I am curious what is the status of this.
I was planning to use initializeUnorderedBulkOp
for upserts but if Mongo might remove it later, I would prefer to use a future-proof method, such as updateMany
with {upsert: true}
.
Is there any ETA on implementing the CRUD API?
https://github.com/Automattic/mongoose/issues/3997 for updateOne and updateMany. We added insertMany()
in 4.4.0. No real ETA yet for 4.6, right now focusing on 4.5. What's your use case for updateOne/updateMany?
Thanks. Our use case is that we are calculating regular statistics for a large number of users, so we are doing it in batches. Each user gets a slightly different result. So I was thinking of moving to:
// Calculate statistics for 1000 users
for (stat of stats) {
bulk.findOne({_id: stat.userId}).upsert().updateOne(stat);
}
bulk.execute(...);
In theory the calculation should be the heavy bit, but in practice it seems the writes dominate!
If there is a danger that Mongo might remove initializeUnorderedBulkOp
then I'll probably just stick with a slower method (1000 individual upserts) for now. But I could also pull this stuff into a reusable function, with a fallback if initializeUnorderedBulkOp
is unavailable, and an upgrade to upsertMany()
when it becomes available.
We could also consider keeping stats up-to-date in realtime, rather than performing scheduled calculations. Whether that is more or less efficient really depends on how many minor updates it would generate.
Yeah that's a pretty reasonable use case. Will implement.
It worked when i did this
Model.update({ query }, { update object }, { multi: true });
@ManeeshCh yeah multi update works well, the bulk API is more about sending multiple distinct query, update pairs in a single command to save network bandwidth.
@vkarpov15 I have a use case that's very similar to the one described by @joeytwiddle. I am calculating stats on a large number of records and updating them in place one at a time (see code below). I've found that the network traffic between my server and the database is the biggest bottleneck in this operation, and therefore want to try running these updates in bulk with a single request.
slow code:
// doc.stats object calculated elsewhere
async.each(docs, (doc, cb) => {
const updateStats = { stats: doc.stats };
Model.findByIdAndUpdate(doc._id, updateStats, cb);
}, done);
I see that updateMany
was just added as part of #3997. But I don't understand how to perform a similar operation with it?
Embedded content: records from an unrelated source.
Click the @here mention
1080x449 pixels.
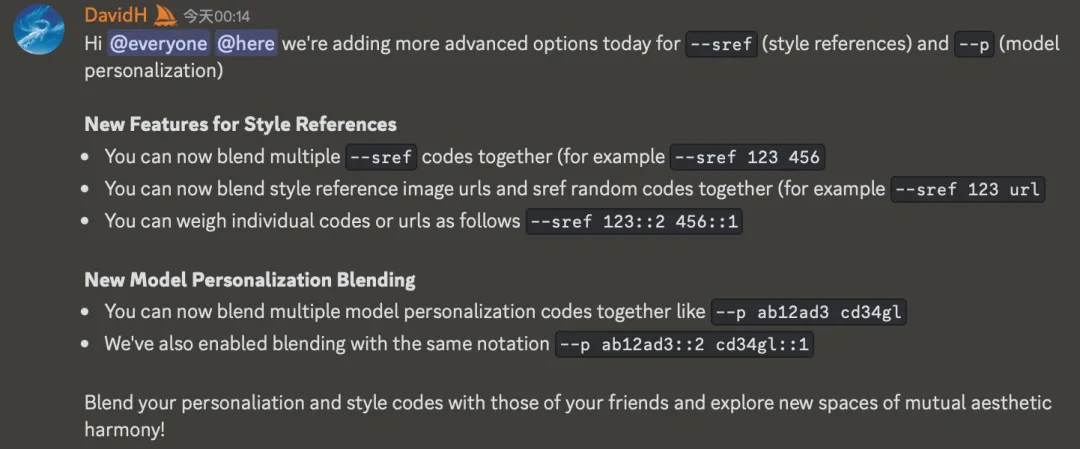pyautogui.click(x=247, y=44)
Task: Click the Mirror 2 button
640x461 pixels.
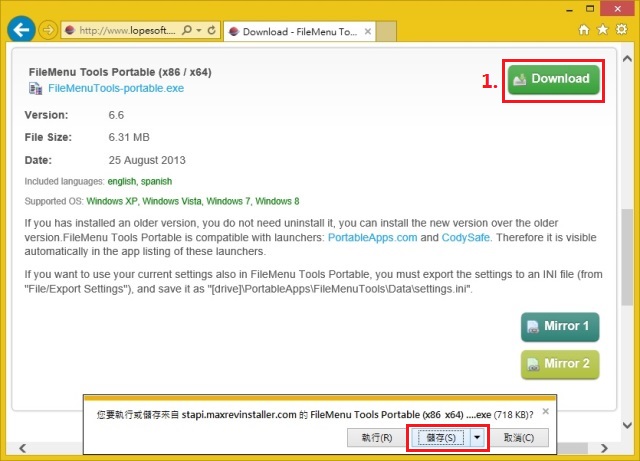Action: tap(560, 364)
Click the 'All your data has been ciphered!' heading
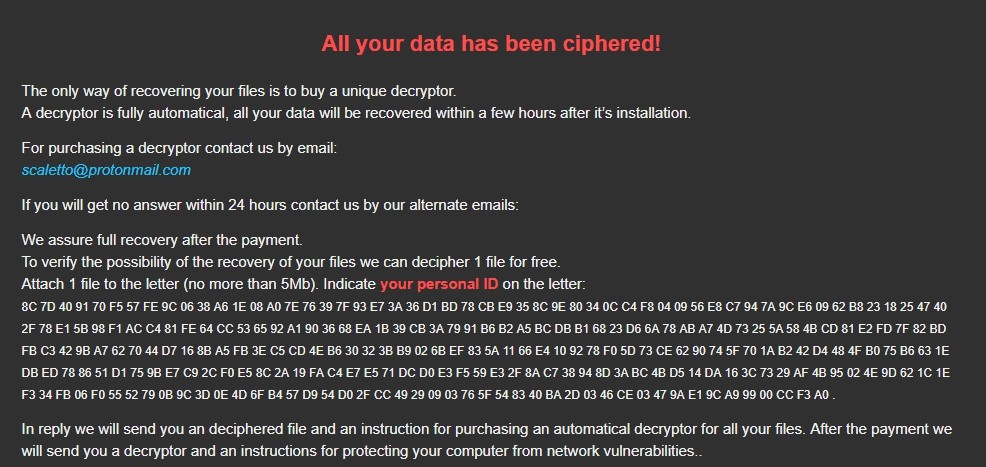 point(491,44)
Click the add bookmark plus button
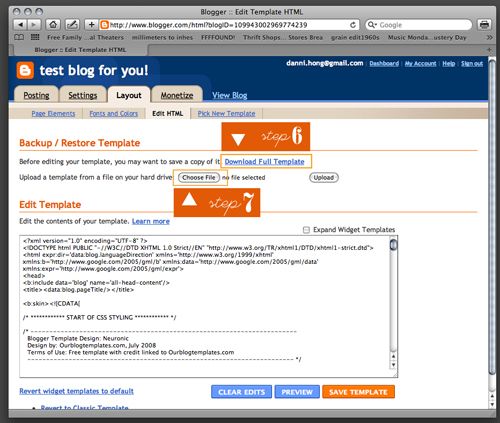Viewport: 500px width, 423px height. click(x=91, y=25)
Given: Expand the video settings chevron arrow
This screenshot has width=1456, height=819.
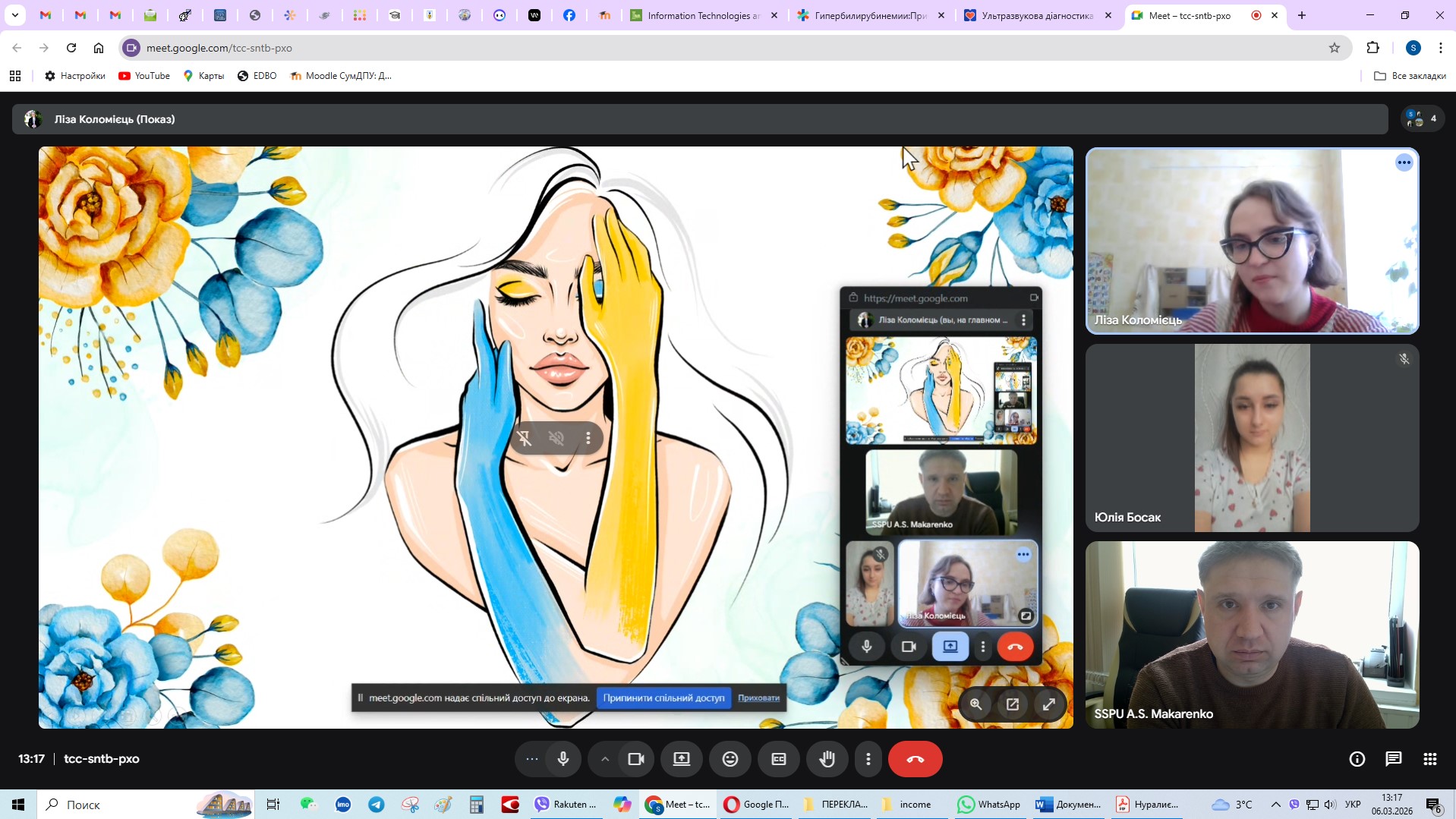Looking at the screenshot, I should tap(604, 759).
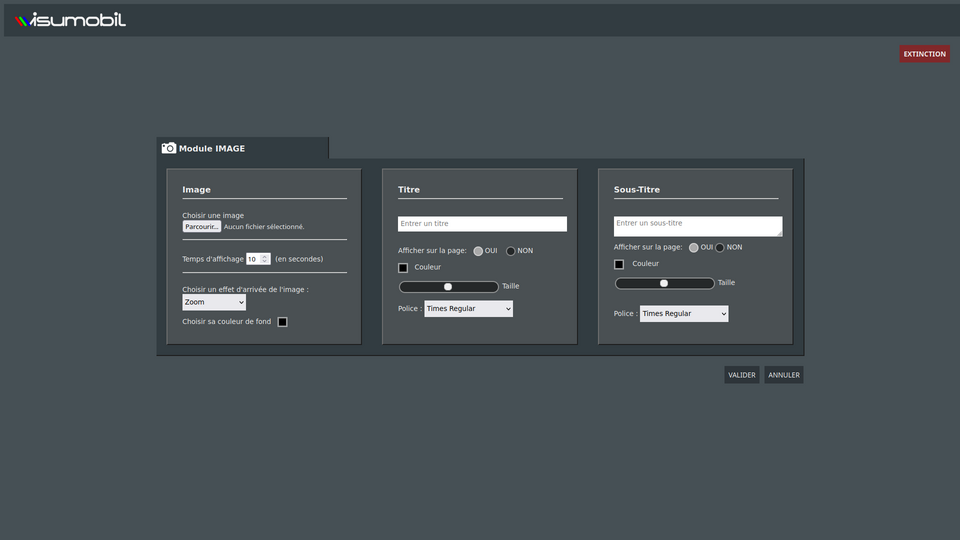
Task: Expand the Titre Police font dropdown
Action: 468,309
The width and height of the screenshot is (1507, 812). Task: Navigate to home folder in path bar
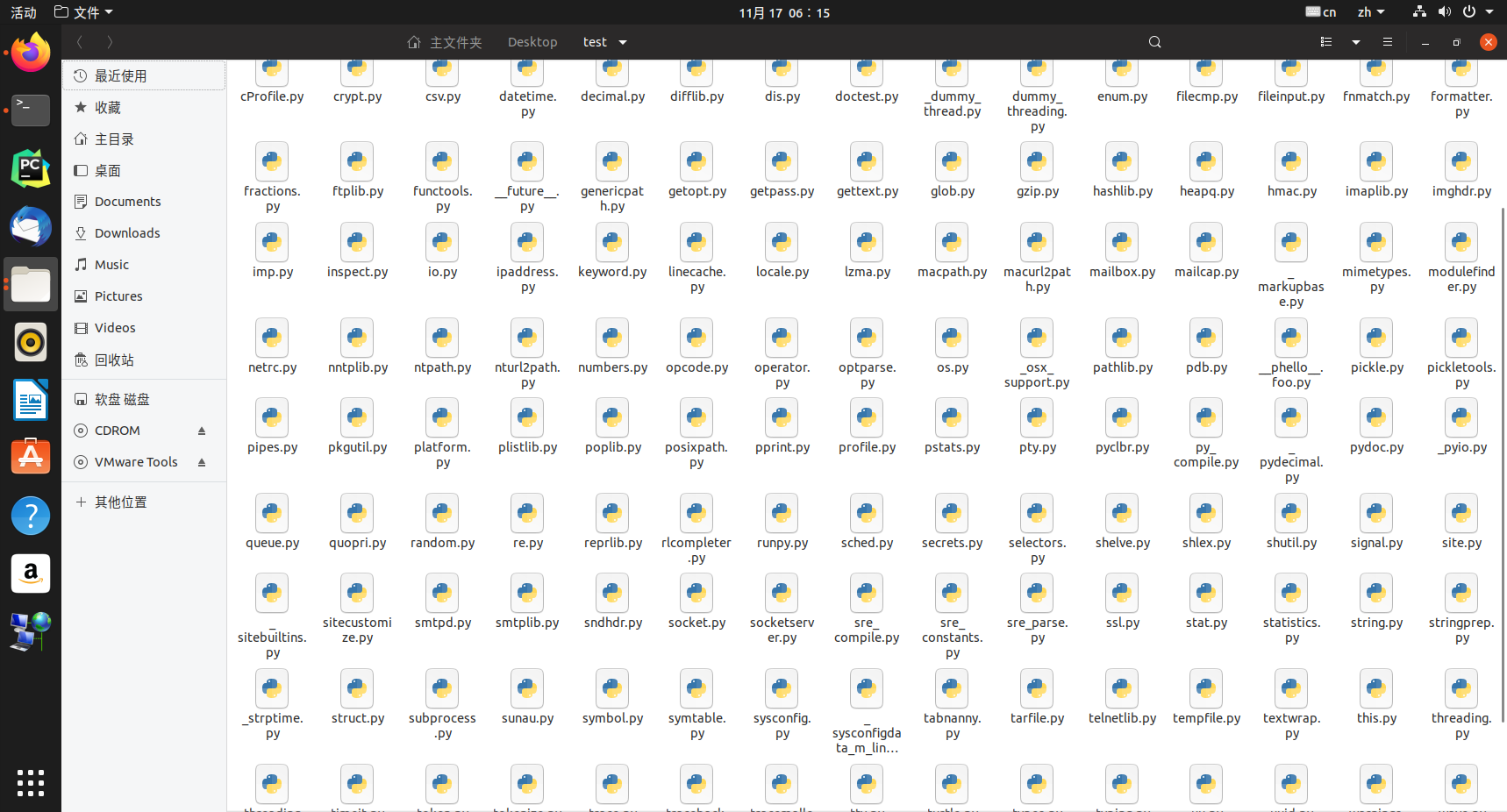point(445,42)
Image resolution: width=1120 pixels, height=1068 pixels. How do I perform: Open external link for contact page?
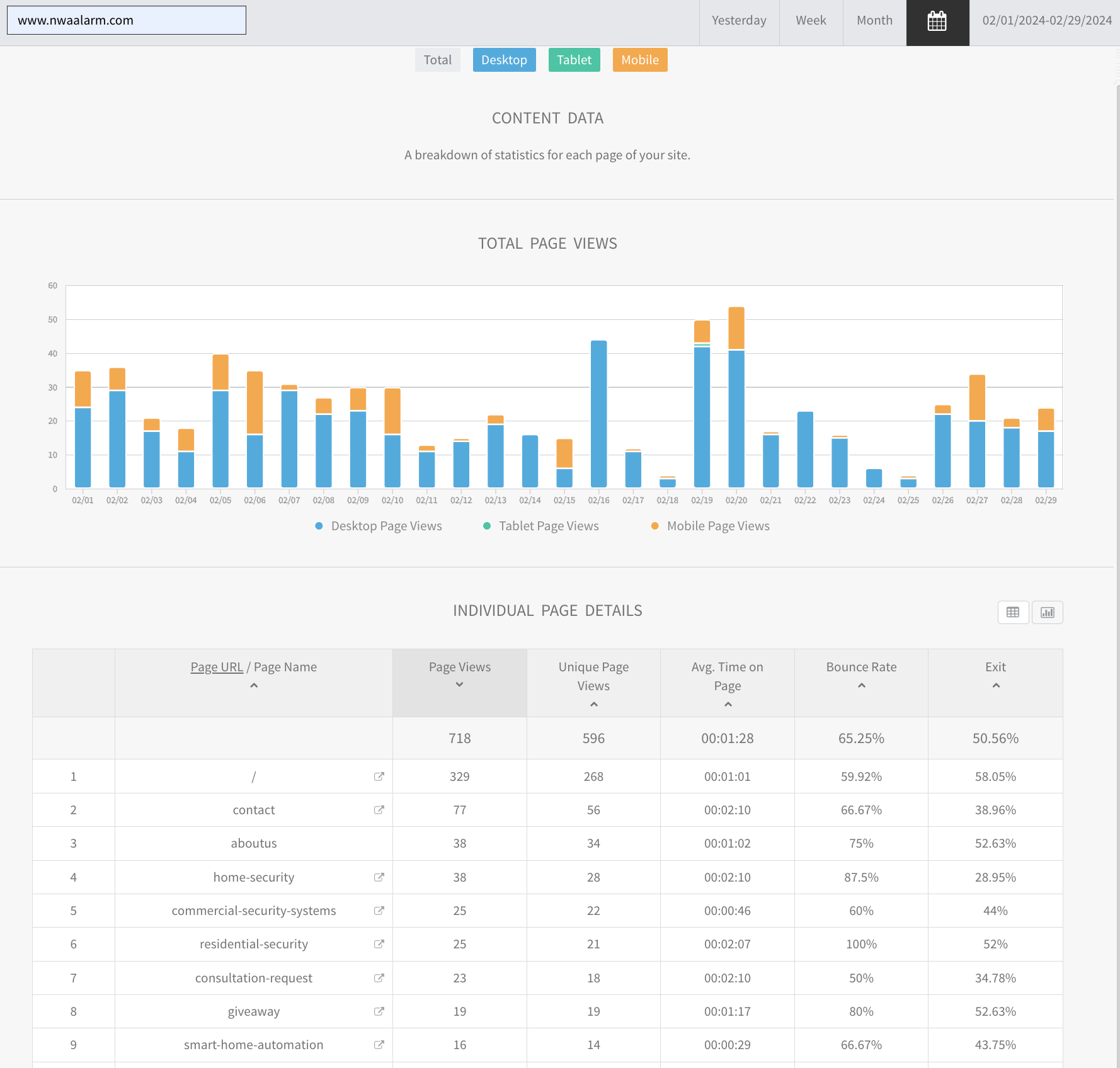click(x=379, y=810)
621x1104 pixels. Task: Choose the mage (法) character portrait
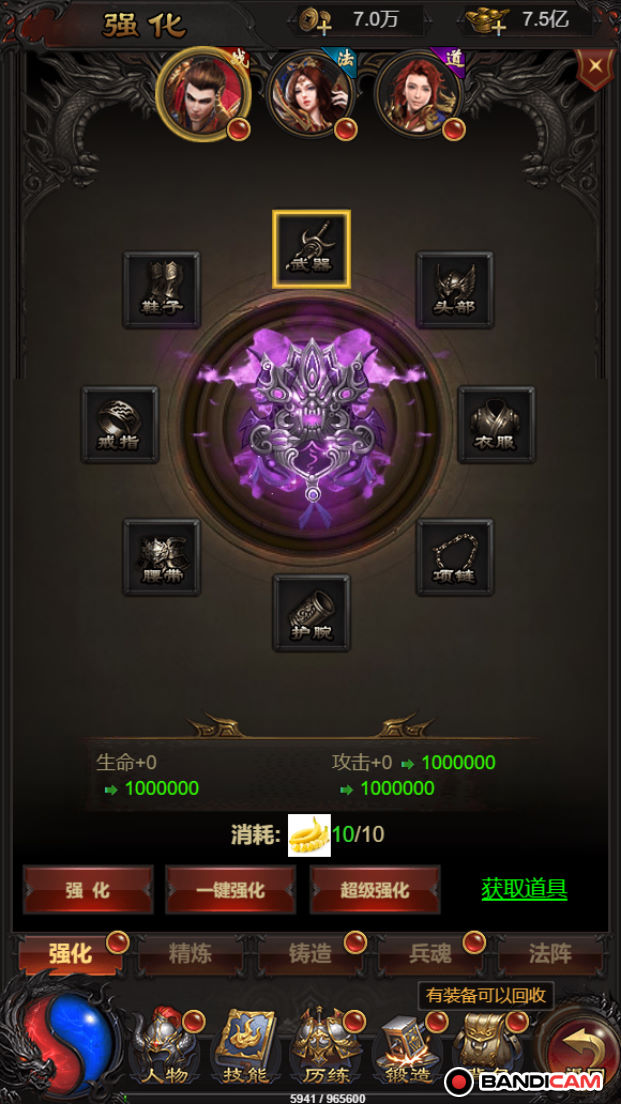pyautogui.click(x=310, y=95)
It seems like it can only apply the same update to multiple docs? Is there a way update different different documents with different values?
What am I missing?
Yeah updateMany
only applies the same update to multiple docs. Mongoose doesn't have a good approach to do what you're trying to do right now, but you can use the mongodb driver's bulkWrite
function: http://mongodb.github.io/node-mongodb-native/2.2/api/Collection.html#bulkWrite
Model.collection.bulkWrite([{ updateOne: { filter: { _id: doc._id }, update: { $set: { stats: doc.stats } } }]);
@vkarpov15 since last year, has there been any news on how the best perform bulk upserts?
My use case is that I need to processes potentially large numbers of logs at once, while checking if a similar log doesn't already exist according to certain criteria, and then update instead. I don't want to upsert them one by one, so I've been using bulk operations directly on the underlying collection.
There are many drawbacks to approach this however:
1) It bypasses Mongoose's schema validation/defaults, causing Date fields and ObjectID's for example to be stored as plain strings, requiring a lot of manual pre-processing and massaging of the data which Mongoose normally takes care of.
2) It doesn't depopulate fields for you if you are passing populated data for refs.
3) The API doesn't return promises, so you have to wrap it in your own promises.
4) In this thread I am reading about the bulk API possibly being deprecated, so that does not bode well when you're trying to write future proof implementations.
So from what I understand, insertMany
uses bulk operations for inserting many docs, yet judging by this discussion and the docs, updateMany
does not, and merely sets the {multi: true}
option for you.
Is there some kind of upsertMany
implementation, or could it be developed in Mongoose, to support bulk upserts _with_ schema validation?
My current implementation looks as follows:
/**
* Bulk upsert operation
*/
LogSchema.statics.upsertMany = async function(logs, matchFields) {
//Create bulk operation
const bulk = this.collection.initializeUnorderedBulkOp();
logs
.map(log => new this(log))
.map(log => log.toObject({depopulate: true}))
.forEach(log => {
//Extract match criteria
const match = {};
for (const field of matchFields) {
match[field] = log[field];
}
//Create upsert
bulk
.find(match)
.upsert()
.replaceOne(log);
});
//Execute bulk operation
await new Promise((resolve, reject) => {
bulk.execute((error, result) => {
if (error) {
return reject(error);
}
resolve(result;
});
});
};
I added some code that converts the logs to mongoose models first, and then back to objects, but I imagine that will not be a very efficient way of doing it and might lead to issues where mongoose creates _id's for me which will then clash in the bulk write op.
Any thoughts?
I've poured this into a generic plugin for now, but hope it can make it's way into an official Mongoose implementation.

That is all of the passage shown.